• _Goals_:
[a] Reproduce, word for word, the part of the thread on generating large Solr datasets starting with "Unfortunately most non-techies" and going on through "might be best.".
[b] Please output the rows starting with the line that contains "Click the yellow folder icon beside Agente" and going on through the line that contains "Looking at the" as a numbered list, skipping any blank lines. Leave the pictures out of your answer.

• _Excerpt provided_:
============
You are viewing a plain text version of this content. The canonical link for it is here.

Posted to solr-user@lucene.apache.org by Pulkit Singhal <pu...@gmail.com> on 2011/09/15 22:54:09 UTC

Generating large datasets for Solr proof-of-concept

Hello Everyone,

I have a goal of populating Solr with a million unique products in
order to create a test environment for a proof of concept. I started
out by using DIH with Amazon RSS feeds but I've quickly realized that
there's no way I can glean a million products from one RSS feed. And
I'd go mad if I just sat at my computer all day looking for feeds and
punching them into DIH config for Solr.

Has anyone ever had to create large mock/dummy datasets for test
environments or for POCs/Demos to convince folks that Solr was the
wave of the future? Any tips would be greatly appreciated. I suppose
it sounds a lot like crawling even though it started out as innocent
DIH usage.

- Pulkit

Re: Generating large datasets for Solr proof-of-concept

Posted by Toke Eskildsen <te...@statsbiblioteket.dk>.

On Thu, 2011-09-15 at 22:54 +0200, Pulkit Singhal wrote:
> Has anyone ever had to create large mock/dummy datasets for test
> environments or for POCs/Demos to convince folks that Solr was the
> wave of the future?

Yes, but I did it badly. The problem is that real data are not random so
any simple random String generator is likely to produce data where the
distribution of words does not have much in common with real world data.

Zipf's law seems like the way to go:
https://secure.wikimedia.org/wikipedia/en/wiki/Zipf%27s_law

A little searching reveals things like
https://wiki.apache.org/pig/DataGeneratorHadoop
http://diveintodata.org/2009/09/zipf-distribution-generator-in-java/

Unfortunately most non-techies will be confused by seeing computer
generated words so a combination of Zipf to calculate word distribution
and a dictionary to provide the words themselves might be best.

That still leaves confusing computer generated sentences if one wants to
have larger text fields in the index, but opting for something that
generates text that looks like real sentences collides with proper
distribution of the words.

Re: Generating large datasets for Solr proof-of-concept

Posted by Daniel Skiles <da...@docfinity.com>.

I've done it using SolrJ and a *lot *of of parallel processes feeding dummy
data into the server.
============
• _Extracted records_:
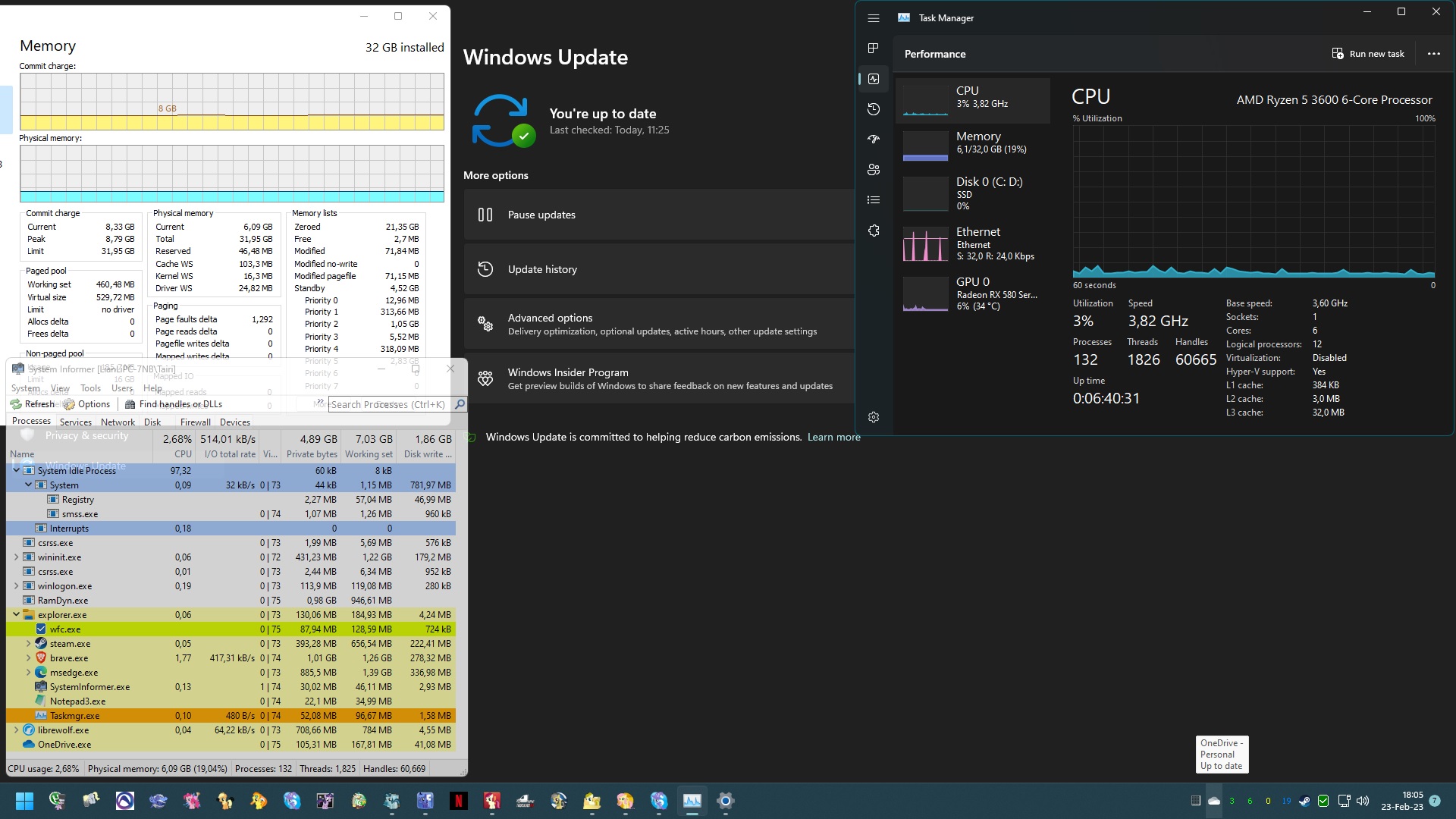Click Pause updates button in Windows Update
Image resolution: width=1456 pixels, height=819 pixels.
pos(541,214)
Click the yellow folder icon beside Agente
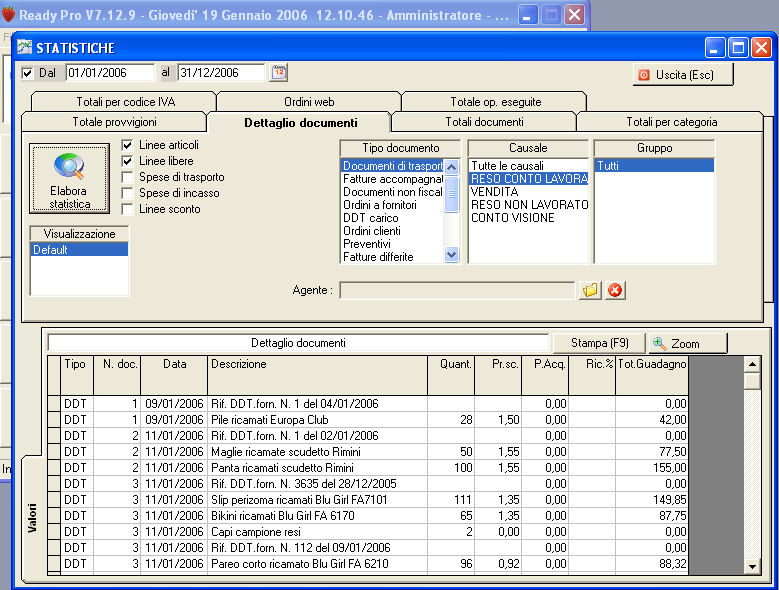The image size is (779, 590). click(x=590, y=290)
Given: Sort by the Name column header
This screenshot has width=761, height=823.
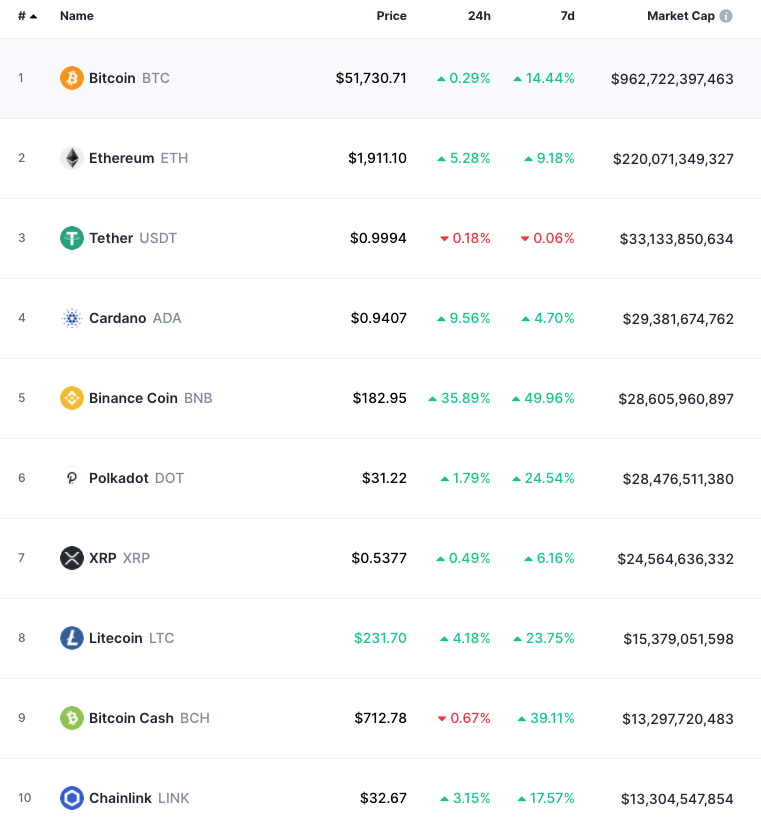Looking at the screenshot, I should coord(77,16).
============
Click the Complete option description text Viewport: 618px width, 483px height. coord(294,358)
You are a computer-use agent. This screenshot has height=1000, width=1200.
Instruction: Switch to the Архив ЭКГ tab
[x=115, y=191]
============
• _Exercise results_:
[a]
Unfortunately most non-techies will be confused by seeing computer
generated words so a combination of Zipf to calculate word distribution
and a dictionary to provide the words themselves might be best.

[b]
1. Click the yellow folder icon beside Agente
2. The image size is (779, 590). click(x=590, y=290)
3. Given: Sort by the Name column header
4. This screenshot has width=761, height=823.
5. Looking at the screenshot, I should coord(77,16).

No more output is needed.